Clara Dereudre [1] : Effectivement. La libération de la parole des femmes et l’attention que l’on y a portée ont entraîné un violent retour de bâton. Beaucoup d’entre elles se sont retrouvées attaquées devant la justice pour diffamation, et il y a eu beaucoup de harcèlement sur les réseaux sociaux.
Lucie Daniel : Le tournant des années 1990 marque néanmoins aussi un moment charnière. De grandes conférences sur les droits des femmes ont lieu au niveau de l’Onu – on peut citer celle du Caire en 1994 et Pékin en 1995 – et les mouvements antidroits commencent à s’internationaliser et à s’organiser précisément dans ces années-là, en réaction.
Il est important d’avoir en tête que le concept de « backlash » n’est pas nouveau. L’histoire des droits de femmes est loin d’être linéaire. Elle est ponctuée d’avancées et de reculs. C’est un combat sans relâche et il faut rester vigilant en permanence sur ces questions. Mais c’est vrai de beaucoup de luttes sociales.
Les mouvements masculinistes produisent d’ailleurs des discours misogynes mais également racistes ; ils s’attaquent à tous les droits fondamentaux. En Hongrie par exemple, le « backlash » des droits des femmes découle de la convergence entre les attaques antigenre, anti-LGBTQIA+ et antidémocratiques.
Dans votre rapport, vous écrivez que « les femmes et l’égalité de genre sont des enjeux autour desquels les équilibres entre États se composent et se décomposent ». Qu’est-ce que cela signifie ?
Lucie Daniel : On peut citer l’exemple de la dernière commission de l’Onu sur les droits des femmes, qui a eu lieu en mars dernier à New York. Le thème, c’était le numérique et l’accès à l’éducation, soit, a priori quelque chose d’assez anodin d’un point de vue diplomatique.
On a pu voir à quel point cela cristallisait des rapports de forces politiques. On a vu une coalition d’États autour du Guatemala, du Nigeria et du Cameroun par exemple, avec des prises de position contre des tentatives d’avancées des droits des femmes. On peut également citer l’impérialisme de Poutine et son désir expansionniste, qui accompagne une guerre contre les femmes en Russie.
Le contrôle du comportement, des corps et de la sexualité des femmes reste très politique. À partir de cette question fondamentale, certains États tirent un fil très « régressiste » et d’attaques contre les droits de toutes les personnes LGBTQIA+.
On peut ajouter qu’il y a une convergence des agendas antigenre et climatosceptiques, et des alliances qui se nouent autour de ces idéologies.
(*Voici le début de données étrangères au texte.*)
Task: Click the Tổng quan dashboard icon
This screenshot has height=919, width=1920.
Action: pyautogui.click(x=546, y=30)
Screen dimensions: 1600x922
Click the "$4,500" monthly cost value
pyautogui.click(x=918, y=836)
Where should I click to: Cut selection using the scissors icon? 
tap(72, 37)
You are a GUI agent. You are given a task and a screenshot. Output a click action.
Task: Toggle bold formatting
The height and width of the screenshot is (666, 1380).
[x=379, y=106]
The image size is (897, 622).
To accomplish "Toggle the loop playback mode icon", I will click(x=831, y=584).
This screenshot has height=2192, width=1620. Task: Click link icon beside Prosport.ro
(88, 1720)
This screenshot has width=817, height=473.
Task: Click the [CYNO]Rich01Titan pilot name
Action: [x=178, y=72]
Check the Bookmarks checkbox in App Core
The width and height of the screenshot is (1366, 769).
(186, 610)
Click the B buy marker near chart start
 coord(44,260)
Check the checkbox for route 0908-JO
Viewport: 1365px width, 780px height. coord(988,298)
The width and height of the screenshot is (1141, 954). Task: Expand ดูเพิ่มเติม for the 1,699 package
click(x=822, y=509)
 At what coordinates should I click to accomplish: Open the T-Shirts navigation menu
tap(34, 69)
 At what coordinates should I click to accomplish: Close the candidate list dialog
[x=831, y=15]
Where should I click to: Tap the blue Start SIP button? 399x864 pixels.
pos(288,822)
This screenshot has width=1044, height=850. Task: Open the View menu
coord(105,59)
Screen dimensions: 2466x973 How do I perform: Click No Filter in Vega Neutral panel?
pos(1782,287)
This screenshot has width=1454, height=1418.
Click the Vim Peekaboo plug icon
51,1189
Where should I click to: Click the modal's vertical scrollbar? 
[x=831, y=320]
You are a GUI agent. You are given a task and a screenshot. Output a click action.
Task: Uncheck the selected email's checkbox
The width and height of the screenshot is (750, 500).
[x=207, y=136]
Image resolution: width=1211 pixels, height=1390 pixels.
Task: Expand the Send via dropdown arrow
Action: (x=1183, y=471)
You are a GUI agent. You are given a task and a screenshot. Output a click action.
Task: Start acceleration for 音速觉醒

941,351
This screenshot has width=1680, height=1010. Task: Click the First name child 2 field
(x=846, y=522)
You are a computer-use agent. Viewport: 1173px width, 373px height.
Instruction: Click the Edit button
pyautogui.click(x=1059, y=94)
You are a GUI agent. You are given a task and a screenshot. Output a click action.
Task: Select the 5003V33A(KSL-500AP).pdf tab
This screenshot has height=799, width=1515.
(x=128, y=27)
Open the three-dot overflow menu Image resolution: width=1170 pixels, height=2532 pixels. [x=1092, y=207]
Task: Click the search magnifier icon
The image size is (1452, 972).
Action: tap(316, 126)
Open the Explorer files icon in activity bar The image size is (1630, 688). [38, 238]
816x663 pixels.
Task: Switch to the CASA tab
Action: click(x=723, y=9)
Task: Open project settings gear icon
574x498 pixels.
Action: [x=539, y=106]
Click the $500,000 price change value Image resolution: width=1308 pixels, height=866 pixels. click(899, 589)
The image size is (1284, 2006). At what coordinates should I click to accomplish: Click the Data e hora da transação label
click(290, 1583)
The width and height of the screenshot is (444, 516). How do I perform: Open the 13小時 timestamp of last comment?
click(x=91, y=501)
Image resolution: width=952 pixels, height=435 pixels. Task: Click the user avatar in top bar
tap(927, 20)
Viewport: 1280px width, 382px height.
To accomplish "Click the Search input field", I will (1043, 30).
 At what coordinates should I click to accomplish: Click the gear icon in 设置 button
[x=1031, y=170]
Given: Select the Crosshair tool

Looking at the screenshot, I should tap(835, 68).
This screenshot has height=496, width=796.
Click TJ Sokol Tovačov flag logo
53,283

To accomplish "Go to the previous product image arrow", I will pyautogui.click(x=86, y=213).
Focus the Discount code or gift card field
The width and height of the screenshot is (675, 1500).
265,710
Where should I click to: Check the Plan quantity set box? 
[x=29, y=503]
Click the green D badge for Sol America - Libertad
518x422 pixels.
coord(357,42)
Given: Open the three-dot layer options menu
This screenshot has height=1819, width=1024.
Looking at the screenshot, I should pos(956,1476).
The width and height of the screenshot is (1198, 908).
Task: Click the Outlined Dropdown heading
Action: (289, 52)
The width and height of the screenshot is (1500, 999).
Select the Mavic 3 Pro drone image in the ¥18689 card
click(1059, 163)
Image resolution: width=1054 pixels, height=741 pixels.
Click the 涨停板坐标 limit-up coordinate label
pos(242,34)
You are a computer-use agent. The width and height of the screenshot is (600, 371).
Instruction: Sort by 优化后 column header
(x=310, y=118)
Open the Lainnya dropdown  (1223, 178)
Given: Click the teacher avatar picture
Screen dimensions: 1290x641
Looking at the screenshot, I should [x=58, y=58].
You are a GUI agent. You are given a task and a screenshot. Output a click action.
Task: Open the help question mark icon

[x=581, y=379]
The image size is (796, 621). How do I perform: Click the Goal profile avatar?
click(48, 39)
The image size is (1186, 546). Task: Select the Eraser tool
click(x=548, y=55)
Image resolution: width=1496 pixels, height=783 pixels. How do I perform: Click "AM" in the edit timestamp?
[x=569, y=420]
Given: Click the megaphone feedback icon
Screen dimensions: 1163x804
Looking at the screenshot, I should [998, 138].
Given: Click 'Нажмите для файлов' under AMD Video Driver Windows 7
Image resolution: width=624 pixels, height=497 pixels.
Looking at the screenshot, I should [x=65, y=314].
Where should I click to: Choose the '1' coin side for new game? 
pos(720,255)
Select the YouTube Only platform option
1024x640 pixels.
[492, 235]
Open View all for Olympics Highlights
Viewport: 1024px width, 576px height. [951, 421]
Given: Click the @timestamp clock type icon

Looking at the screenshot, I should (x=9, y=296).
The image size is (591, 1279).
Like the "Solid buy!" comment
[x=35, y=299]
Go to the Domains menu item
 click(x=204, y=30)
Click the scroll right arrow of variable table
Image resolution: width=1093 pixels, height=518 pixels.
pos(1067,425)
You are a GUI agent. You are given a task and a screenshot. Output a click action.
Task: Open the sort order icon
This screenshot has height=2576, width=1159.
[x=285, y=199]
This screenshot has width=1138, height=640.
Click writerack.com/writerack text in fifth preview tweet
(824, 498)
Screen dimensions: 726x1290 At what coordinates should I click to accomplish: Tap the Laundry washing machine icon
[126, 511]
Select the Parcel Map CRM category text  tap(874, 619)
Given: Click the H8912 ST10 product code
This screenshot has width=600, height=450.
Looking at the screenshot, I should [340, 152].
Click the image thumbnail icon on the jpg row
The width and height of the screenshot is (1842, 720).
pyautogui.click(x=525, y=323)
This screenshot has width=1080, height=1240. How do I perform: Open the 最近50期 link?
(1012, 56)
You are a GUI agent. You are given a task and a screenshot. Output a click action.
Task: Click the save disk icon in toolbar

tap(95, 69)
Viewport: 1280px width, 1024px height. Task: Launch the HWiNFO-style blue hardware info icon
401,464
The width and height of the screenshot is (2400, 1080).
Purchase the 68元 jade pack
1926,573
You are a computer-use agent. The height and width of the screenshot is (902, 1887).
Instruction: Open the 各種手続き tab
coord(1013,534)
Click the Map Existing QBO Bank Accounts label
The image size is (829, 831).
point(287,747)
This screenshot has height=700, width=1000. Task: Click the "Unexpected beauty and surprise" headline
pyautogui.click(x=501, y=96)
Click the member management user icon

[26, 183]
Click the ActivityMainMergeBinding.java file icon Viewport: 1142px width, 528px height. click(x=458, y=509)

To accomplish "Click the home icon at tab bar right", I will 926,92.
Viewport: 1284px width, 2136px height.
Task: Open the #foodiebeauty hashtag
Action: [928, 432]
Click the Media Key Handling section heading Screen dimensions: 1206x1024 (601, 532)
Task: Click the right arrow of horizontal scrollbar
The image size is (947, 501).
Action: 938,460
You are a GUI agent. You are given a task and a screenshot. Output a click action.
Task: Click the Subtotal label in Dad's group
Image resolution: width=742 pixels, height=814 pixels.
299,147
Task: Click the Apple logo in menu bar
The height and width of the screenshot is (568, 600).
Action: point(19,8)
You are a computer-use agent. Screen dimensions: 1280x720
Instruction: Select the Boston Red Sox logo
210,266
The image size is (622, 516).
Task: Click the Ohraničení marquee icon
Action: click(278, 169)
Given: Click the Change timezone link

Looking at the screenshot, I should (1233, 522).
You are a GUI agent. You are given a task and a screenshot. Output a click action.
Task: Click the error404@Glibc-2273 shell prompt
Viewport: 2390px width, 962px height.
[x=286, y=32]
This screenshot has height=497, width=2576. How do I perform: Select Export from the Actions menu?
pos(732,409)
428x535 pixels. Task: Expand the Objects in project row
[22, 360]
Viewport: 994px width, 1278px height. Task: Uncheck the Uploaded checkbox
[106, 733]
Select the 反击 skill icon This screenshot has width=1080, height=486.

Les deux premières actions de Donald Trump, quand il arrive au pouvoir, c’est de stopper le financement par les États-Unis de programmes en faveur de l’accès à l’avortement dans le monde et de se retirer de l’accord de Paris sur le climat. La politique de Jair Bolsonaro au Brésil a été à l’avenant : il a vraiment mené une politique très viriliste tout en affirmant son climatoscepticisme.
Vous demandez que le second quinquennat d’Emmanuel Macron soit celui de la politique étrangère féministe de la France. Pouvez-vous détailler ?
Lucie Daniel : C’est un concept qui a été théorisé par la Suède au début des années 2010, et qui a été formalisé dans un document de politique étrangère. Il repose sur trois axes – les trois « R » en anglais : « rights » (les droits), « ressources » (les moyens) et « representation » (la représentation).
Qu’est-ce que cela signifie ? Que les politiques étrangères doivent être basées sur les droits et donc, par conséquent, augmenter les budgets alloués aux programmes internationaux qui concernent l’égalité de genre. Cette politique implique par ailleurs d’avoir une approche intersectionnelle ; et de porter une attention particulière aux discriminations croisées : les femmes en situation de handicap par exemple, ou atteintes du HIV.
Il s’agit enfin de nommer des femmes aux postes à responsabilité ; les corps diplomatiques étant dans l’ensemble très masculins. L’importance de ce sujet a été révélée, si besoin était, lors de l’arrivée du gouvernement suédois de droite (soutenu par l’extrême droite, ndlr), à l’automne 2022 : l’un de leurs premiers gestes a été l’abandon de cette diplomatie féministe.
En France, la mise en place d’une diplomatie féministe impliquerait de changer en profondeur la culture institutionnelle, et elle mènerait le pays à porter une voie beaucoup plus forte sur l’égalité femmes/hommes en faisant du sujet une priorité dans les échanges diplomatiques. Elle pourrait, par exemple, être beaucoup plus offensive sur la défense de la convention d’Istanbul, traité contraignant en matière d’égalité femmes/hommes dont on dispose au niveau du Conseil de l’Europe, et autour duquel il y a eu des évolutions positives il y a peu.
Une diplomatie féministe impliquerait par ailleurs un soutien bien plus important des associations féministes françaises, car ce sont les premières actrices qui permettent de faire avancer les droits des femmes. Il existe une littérature académique importante qui permet d’affirmer que « l’activisme féministe fonctionne ».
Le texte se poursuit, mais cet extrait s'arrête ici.